Study Design and Rationale for the OCEAN(a)-DOSE (Olpasiran trials of Cardiovascular Events And LipoproteiN(a) reduction-DOSE Finding Study) Trial

• Published in: The American heart journal
• Main Authors: O'Donoghue, Michelle L, López, J Antonio G, Knusel, Beat, Gencer, Baris, Wang, Huei, Wu, You, Kassahun, Helina, Sabatine, Marc S
• Format: Journal Article
• Language: English
• Published: United States 06.05.2022
• ISSN: 1097-6744

Data support lipoprotein(a) [Lp(a)] being a risk factor for atherogenesis. Olpasiran is a small interfering RNA molecule that markedly reduces Lp(a) production in hepatocytes. The OCEAN(a)-DOSE trial is a multicenter, randomized, double-blind, placebo-controlled dose-finding study in 281 subjects with established atherosclerotic disease and Lp(a) >150 nmol/L. Patients were randomly allocated to one of 4 active subcutaneous doses of olpasiran (10mg q12 weeks, 75mg q12 weeks, 225mg q12 weeks or 225mg q24 weeks) or matched placebo.
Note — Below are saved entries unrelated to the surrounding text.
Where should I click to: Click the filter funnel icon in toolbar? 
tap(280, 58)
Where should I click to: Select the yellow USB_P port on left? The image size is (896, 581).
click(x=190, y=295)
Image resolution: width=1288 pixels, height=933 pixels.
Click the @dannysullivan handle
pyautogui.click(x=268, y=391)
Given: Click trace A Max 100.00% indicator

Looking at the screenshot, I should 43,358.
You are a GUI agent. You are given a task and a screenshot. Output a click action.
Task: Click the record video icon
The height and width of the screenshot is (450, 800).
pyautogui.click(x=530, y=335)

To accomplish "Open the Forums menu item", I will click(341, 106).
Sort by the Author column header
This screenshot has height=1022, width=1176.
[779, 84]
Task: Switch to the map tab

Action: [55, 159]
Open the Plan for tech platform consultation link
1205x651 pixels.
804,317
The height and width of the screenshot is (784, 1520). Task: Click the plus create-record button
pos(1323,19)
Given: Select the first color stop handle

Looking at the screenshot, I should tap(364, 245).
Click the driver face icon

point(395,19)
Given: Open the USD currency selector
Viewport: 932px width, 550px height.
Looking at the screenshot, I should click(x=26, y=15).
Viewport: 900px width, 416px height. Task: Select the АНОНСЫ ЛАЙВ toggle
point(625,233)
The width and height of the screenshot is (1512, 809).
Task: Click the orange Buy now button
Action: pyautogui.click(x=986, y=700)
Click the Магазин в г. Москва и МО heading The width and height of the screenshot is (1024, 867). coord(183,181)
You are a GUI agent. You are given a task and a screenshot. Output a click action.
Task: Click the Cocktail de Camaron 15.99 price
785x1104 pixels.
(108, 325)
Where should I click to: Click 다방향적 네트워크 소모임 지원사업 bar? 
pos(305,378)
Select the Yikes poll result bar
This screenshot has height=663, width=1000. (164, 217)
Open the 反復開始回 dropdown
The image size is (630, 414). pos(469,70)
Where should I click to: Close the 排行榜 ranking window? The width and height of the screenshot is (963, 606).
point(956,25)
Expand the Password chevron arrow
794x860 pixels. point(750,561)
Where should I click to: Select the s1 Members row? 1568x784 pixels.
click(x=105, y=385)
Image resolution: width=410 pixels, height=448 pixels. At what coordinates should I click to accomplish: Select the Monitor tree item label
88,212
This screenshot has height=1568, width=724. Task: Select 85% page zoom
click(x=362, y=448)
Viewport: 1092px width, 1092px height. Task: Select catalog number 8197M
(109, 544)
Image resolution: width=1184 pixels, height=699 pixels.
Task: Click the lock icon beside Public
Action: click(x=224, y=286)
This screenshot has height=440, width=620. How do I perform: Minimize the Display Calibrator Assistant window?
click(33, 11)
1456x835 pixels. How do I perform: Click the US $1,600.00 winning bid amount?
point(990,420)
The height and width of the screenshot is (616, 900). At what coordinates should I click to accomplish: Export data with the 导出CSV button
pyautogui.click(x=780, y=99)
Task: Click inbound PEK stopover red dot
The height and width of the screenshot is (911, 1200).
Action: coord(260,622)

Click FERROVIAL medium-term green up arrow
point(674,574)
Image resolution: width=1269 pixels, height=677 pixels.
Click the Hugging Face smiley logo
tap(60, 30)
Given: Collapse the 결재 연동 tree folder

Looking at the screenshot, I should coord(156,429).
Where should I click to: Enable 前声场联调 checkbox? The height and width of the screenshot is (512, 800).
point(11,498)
The primary objective is to evaluate the effects of olpasiran dosed every 12 weeks compared with placebo on the mean percent change in Lp(a) from baseline at 36 weeks. Enrollment is now complete and follow-up is ongoing. The OCEAN(a)-DOSE trial is assessing the Lp(a)-lowering efficacy and safety of olpasiran. These data will be used to determine optimal dosing and design for a cardiovascular outcomes trial. This study was funded by Amgen. (ClinicalTrials.gov NCT04270760).